Create an array with 5 elements.
Line 4 fills the first element, how do I fill the rest?
grid[n] = x;
Where n is the index of the element you want to set and x is the value.
Line 3 allocates memory for 5 integers side by side in memory so that they can be accessed and modified by...
The bracket operator, x[y] is exactly equivalent to *(x+y), so you could change Line 4 to grid[0] = 34; to make it more readable (this is why grid[2] will do the same thing as 2[grid]!)
An array is simply a contiguous block of memory. Therefore it has a starting address.
int * grid;
Is the C representation of the address of an integer, you can read the * as 'pointer'. Since your array is an array of integers, the address of the first element in the array is effectively the same as the address of the array. Hence line 3
grid = new int[grid_x];
allocates enough memory (on the heap) to hold the array and places its address in the grid variable. At this point the content of that memory is whatever it was when the physical silicon was last used. Reading from uninitialised memory will result in unpredictable values, hence your observation that leaving out line 4 results in strange output.

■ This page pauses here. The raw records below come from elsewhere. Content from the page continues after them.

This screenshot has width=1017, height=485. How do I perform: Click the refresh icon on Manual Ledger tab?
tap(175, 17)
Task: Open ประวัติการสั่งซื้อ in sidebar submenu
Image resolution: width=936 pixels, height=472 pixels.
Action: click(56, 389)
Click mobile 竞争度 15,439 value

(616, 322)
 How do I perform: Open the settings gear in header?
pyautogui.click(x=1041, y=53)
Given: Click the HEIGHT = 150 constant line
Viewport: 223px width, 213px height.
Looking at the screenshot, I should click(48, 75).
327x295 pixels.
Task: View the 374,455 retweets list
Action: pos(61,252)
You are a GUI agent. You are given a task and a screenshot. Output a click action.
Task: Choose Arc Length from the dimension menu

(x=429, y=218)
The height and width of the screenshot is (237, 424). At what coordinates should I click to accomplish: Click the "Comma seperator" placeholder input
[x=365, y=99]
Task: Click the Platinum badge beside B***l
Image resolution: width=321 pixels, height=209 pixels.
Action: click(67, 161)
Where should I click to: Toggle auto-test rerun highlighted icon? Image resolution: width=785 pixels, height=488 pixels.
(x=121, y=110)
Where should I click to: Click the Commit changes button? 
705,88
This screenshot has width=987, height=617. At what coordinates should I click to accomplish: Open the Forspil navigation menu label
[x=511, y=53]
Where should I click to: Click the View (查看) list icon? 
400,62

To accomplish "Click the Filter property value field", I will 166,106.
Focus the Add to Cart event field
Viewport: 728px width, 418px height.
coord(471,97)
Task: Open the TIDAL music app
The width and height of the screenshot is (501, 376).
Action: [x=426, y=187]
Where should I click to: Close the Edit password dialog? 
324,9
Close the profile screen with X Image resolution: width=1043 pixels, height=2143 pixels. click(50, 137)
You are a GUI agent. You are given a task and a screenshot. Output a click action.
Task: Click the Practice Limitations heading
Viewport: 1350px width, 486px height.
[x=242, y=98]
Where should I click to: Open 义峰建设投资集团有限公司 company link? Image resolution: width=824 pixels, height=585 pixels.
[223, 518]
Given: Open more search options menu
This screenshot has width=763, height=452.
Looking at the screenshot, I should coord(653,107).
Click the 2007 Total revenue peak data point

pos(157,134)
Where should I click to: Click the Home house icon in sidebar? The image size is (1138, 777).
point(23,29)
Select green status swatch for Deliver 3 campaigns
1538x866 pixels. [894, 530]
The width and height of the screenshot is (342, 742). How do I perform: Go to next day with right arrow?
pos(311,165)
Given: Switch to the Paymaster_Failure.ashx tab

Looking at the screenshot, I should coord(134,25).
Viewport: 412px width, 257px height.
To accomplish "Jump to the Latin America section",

Remember that * pointer? On line four you can read it as 'the content of the pointer' and therefore
*grid = 34;
means set the content of the memory pointed to by grid to the value 34. But line 3 gave grid the address of the first element of the array. So line 4 sets the first element of the array to be 34.
In C, arrays use a zero-based index, which means that the first element of the array is number 0 and the last is number-of-elements-in-the-array - 1. So one way of filling the array is to index each element in turn to set a value to it.
for(int index = 0; index < grid_x; index++)
{
grid[index] = 34;
}
Alternatively, you could continue to use a pointer to do the same job.
for(int* pointerToElement = grid; 0 < grid_x; grid_x-- )
{
// save 34 to the address held by the pointer
/// and post-increment the pointer to the next element.
*pointerToElement++ = 34;
}
Have fun with arrays and pointers, they consistently provide a huge range of opportunities to spend sleepless hours wondering why your code doesn't work, PC reboots, router catches fire, etc, etc.
int grid_x = 5
int * grid;
grid = new int[grid_x];
*grid = 34;
cout << grid[0];
Should line 3 create an array with 5 elements? Or fill the first
element with the number 5?
Definitely the former. With the operator "new" you are allocating memory
Line 4 fills the first element, how do I fill the rest?
Use operator [], e.g.:
for int (i=0; i < grid_x; i++) { //Reset the buffer
grid[i] = 0;
}
Without line 4, line 5 reads "-842150451".
You are just reading uninitialized memory, it could be any value.
I don't understand what is going on, I'm trying to create a 2
dimensional array using x and y values specified by the user, and then
fill each element one by one with numeric values also specified by the
user. My above code was an attempt to try it out with a 1 dimensional
array first.
Other users explained how to use vectors. If you have to set only once the size of your array, I usually prefer boost::scoped_array which takes care of deleting when the variable goes out of scope.
For a two dimensional array of size not known at compile time, you need something a little bit trickier, like a scoped_array of scoped_arrays. Creating it will require necessarily a for loop, though.
using boost::scoped_array;
int grid_x;
int grid_y;
///Reading values from user...
scoped_array<scoped_array<int> > grid(new scoped_array<int> [grid_x]);
for (int i = 0; i < grid_x; i++)
grid[i] = scoped_array<int>(new int[grid_y] );
You will be able then to access your grid elements as
grid[x][y];
Note:
It would work also taking scoped_array out of the game,
typedef int* p_int_t;
p_int_t* grid = new p_int_t [grid_x];
for (int i = 0; i < grid_x; i++)
grid[i] = new int[grid_y];
but then you would have to take care of deletion at the end of the array's life, of ALL sub arrays.